Net neutrality is a hot topic at the moment, in light of changes proposed by US Federal Communication Commission (FCC) Chairman Tom Wheeler that would allow Internet Service Providers to charge a premium for those who can afford to pay to deliver their content better and faster to their online audiences. This issue has many in the museum sector concerned, with a post by Nancy Proctor on the Museums and the Web site noting that “It’s not hard to imagine a scenario in which the only way museum content gets seen online is if the museum has done a deal with a major online publisher.” Similarly, the Museum Computer Group (UK) have written that “every audience member and institution we work with would be affected if net neutrality was lost and non-discriminatory access to information was put at risk in the United States of America.” In this episode, the Punks are joined by Titus Bicknell from Museums and the Web, and Chief Digital Officer for RLJ Entertainment, to unpack the concept of net neutrality, and find out what the proposed changes might mean for museums Also in the show: Suse shares some big news, and Jeff previews his session at the AAM Conference, on in Seattle May 18-21.
Discussions about 3D scanning and printing technologies have started to gain momentum in the museum world, as they seem to offer museums significant new ways to engage with their collections, and audiences. Whether its 3D Hackathons (held to some consternation) or experimentation to replicate a 19th-century statue with 21st century technology, museums are seeing new possibilities for enabling new forms of access to collections, and fresh ways to engage with the public. In this episode, the Punks talk to Liz Neely, formerly of the Art Institution of Chicago and President-Elect for the Museum Computer Network (MCN) board and Secretary/Treasurer for the New Media Consortium (NMC) board, and Tom Burtonwood, the first Ryan Center Artist-in-Residence at The Art Institute of Chicago, to unpack digital fabrication processes in museums, and discover how and why museums might want to invest in a 3D printer. For those wanting a primer on all things 3D in museums, Liz Neely and Miriam Langer’s MW2013 paper Please Feel the Museum: The Emergence of 3D printing and scanning is a great place to start.
What role does language have in dictating the way we talk and think about the future – and present – in museums? Does talking about the future hold museums back in the present? Do terms like “innovation” and “forward-thinking” actually promote the behaviours they connote? In this episode, the Punks talk to Colleen Dilenschneider, Chief Market Engagement Officer for IMPACTS, and Jeff Grabill, Professor of Rhetoric and Professional Writing and Chair of the Department of Writing, Rhetoric, and American Cultures at Michigan State University, about language, rhetoric, and the power of words in creating our world.

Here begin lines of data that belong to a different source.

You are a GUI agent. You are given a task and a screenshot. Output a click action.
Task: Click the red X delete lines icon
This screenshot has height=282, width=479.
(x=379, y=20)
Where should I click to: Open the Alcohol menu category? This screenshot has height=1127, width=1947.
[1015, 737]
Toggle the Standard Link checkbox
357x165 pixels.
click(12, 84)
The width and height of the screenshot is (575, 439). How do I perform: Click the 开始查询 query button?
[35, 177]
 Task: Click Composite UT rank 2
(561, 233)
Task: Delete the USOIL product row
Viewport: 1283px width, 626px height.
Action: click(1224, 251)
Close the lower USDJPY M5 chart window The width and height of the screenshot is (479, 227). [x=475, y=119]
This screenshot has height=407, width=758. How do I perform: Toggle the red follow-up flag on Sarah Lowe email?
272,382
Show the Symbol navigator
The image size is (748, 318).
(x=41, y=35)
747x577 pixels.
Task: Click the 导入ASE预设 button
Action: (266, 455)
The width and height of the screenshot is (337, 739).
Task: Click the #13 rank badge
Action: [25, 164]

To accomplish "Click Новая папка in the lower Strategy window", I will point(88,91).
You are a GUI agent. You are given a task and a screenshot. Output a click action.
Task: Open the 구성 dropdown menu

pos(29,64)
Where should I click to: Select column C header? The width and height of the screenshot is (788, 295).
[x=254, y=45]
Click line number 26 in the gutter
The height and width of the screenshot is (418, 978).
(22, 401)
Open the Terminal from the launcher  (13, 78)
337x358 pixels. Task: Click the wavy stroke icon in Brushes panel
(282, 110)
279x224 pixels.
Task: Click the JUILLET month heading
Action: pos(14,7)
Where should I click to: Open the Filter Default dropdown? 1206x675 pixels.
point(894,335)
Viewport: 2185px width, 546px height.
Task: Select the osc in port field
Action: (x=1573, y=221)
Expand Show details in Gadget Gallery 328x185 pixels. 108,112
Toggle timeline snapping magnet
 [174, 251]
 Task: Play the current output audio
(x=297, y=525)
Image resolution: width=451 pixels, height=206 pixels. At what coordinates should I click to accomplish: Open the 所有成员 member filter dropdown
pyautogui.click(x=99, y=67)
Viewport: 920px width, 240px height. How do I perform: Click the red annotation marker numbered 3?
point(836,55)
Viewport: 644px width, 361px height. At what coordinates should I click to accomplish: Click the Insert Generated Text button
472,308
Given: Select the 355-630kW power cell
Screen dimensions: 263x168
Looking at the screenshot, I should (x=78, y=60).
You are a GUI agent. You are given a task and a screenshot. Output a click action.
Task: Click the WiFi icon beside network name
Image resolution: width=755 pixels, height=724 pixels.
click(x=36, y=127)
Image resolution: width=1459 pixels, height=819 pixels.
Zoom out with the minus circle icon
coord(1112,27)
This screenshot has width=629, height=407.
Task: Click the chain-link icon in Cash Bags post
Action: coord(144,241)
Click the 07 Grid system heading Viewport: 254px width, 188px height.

In 2008, AAM (now the American Alliance of Museums) established the Center for the Future of Museums to help museums understand the cultural, political, economic, environmental, and technological trends shaping the world, and envision how museums can help their communities thrive in coming decades. Why is this important? As CFM Founding Director Elizabeth Merritt wrote in 2011: ‘The biggest challenge in preparing for the future is imagining what it will be like. One of the most important roles of futures studies is to help people write stories of the future that, like all good fiction, tell the truth about something that hasn’t actually happened yet.’ This is one reason why Intel Futurist Brian David Johnson uses science fiction as a design tool for the development of technology and new products. In the introduction to The Tomorrow Project, Johnson writes that, ‘Each story is a kind of conversation about the future, a way to develop a deeper understanding, explore the opportunities and examine the hazards of a future that is not quite set but does get closer and closer each day.’ In this episode, the Punks go forecasting with Elizabeth Merritt and imagine what the impact of current cultural, economic and technological trends could be for museums. Also, the unexpected return of badgers!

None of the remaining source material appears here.